We are disheartened and frustrated that some of the most highly paid public employees in our community have shown a startling lack of creativity in re-opening schools, and we refuse to further pay for their lack of ingenuity with the lives of dedicated public servants or children.
Because LPS is waiting until the eleventh hour to announce its re-opening plans, leaving insufficient time for employees and families to respond, we have compiled a list of conditions for re-opening Lincoln Public Schools based on health guidelines, and we encourage all science-minded parents in Lincoln to expect these conditions to be met when LPS announces their plans on July 21.
- Lincoln Public Schools must at a minimum follow the advice of the Centers for Disease Control and Lincoln/Lancaster County Health Department. This means that schools must remain closed to in-person instruction when the Lancaster County risk dial is orange or red and must remain closed until the city enters the yellow risk level and sees a two-week decline in COVID cases.
- All staff in an at-risk category must be offered a chance to work in a no-contact or remote job at equal status until we are in the green.
- Remote learning must be available to all students and must be taught by dedicated remote learning teachers. Any LPS student must be allowed to opt into entirely remote learning at any time.
- Remote and in-person learning must ensure that students on a 504 plan or IEP are receiving appropriate instruction.
- All staff must be provided with sufficient PPE, including at least two two-layer cloth face masks.
- In keeping with CDC guidelines, all students must be screened for symptoms and exposure upon arrival at school and again at at least one more time in the day.
- Masks must be required for all staff and students except those with a documented medical need for exemption.
- Until our community stays in the green, low-risk dial category, students must be split into groups that attend school in half-day schedules, while pursuing remote learning during the times they are not in the building.
- Students should be encouraged to leave before lunch or arrive after lunch to reduce the number of students on school grounds without masks.
- For students who must eat at school, breakfast and lunch will be eaten in well ventilated classrooms or outside. School meals will be packaged and delivered to meal sites to reduce exposure in cafeteria lines.
- As necessary to minimize class sizes and contacts per day, special subject teachers should be assigned to teach a regular classroom.

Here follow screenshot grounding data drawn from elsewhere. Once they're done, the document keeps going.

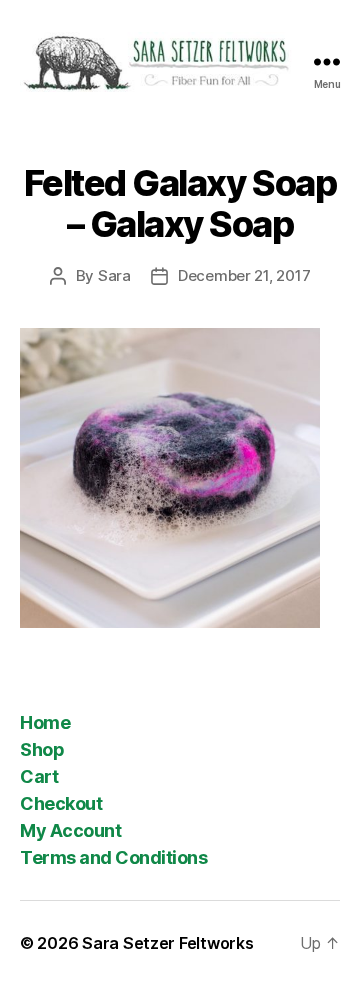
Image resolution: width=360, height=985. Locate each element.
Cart (39, 776)
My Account (70, 830)
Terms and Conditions (113, 857)
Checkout (61, 803)
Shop (42, 749)
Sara (114, 275)
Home (45, 722)
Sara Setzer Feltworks (167, 943)
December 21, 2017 (244, 275)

- Lincoln Public Schools must have an agreement with the Lincoln/Lancaster County Health Department that any positive COVID test for any LPS student or staff member will be immediately reported to that person’s school. LPS will inform families that a student or staff member of their school tested positive for COVID.
- Students and teachers who shared a classroom with a COVID-positive person will be removed from school for a 14-day quarantine period, during which students can pursue digital learning and teachers will receive full pay.
- Students testing positive for COVID must have a negative test and 28 days since the positive test to be considered recovered and eligible for return to the classroom, consistent with the Lincoln/Lancaster County Health Department’s definition of “recovered.”